Vom Produkt zurückrechnen ist nicht einfach
So kann man etwa die simple Multiplikation 2x2=4 nicht einfach umgekehrt ablaufen lassen. Denn 4 könnte das Produkt von 2x2 sein, aber ebenso von 1x4 oder 4x1. "Klassisch müsste ich für die Faktorisierung alle diese Möglichkeiten durchgehen - und der Aufwand dafür steigt exponentiell, je größer die Zahl ist", so Lechner.
1994 hat der amerikanische Mathematiker Peter Shor einen Algorithmus entwickelt, der mithilfe eines - damals noch gar nicht existierenden - Quantencomputers die Primfaktoren deutlich schneller findet als ein klassischer Rechner. Doch dieser Shor-Algorithmus braucht für große Zahlen entsprechend viele Quantenbits (Qubits). Solche Qubits, die grundlegende Informationseinheit eines Quantencomputers, können mit verschiedenen Quantensystemen realisiert werden, etwa mit Ionen, Atomen, Photonen oder supraleitenden Schaltkreisen.
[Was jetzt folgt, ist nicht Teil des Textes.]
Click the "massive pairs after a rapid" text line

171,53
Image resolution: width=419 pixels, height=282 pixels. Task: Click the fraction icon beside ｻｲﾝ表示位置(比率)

Bisher ist es allerdings noch schwierig, viele Qubits zuverlässig zu kontrollieren und mittels des quantenphysikalischen Phänomens der Verschränkung zu einer Einheit zusammenzuschließen. Daher verfügen Quantenrechner bisher nur über wenige Quantenbits und schaffen es selbst mit dem Shor-Algorithmus noch nicht, auf großen Zahlen beruhende Verschlüsselungsverfahren zu knacken.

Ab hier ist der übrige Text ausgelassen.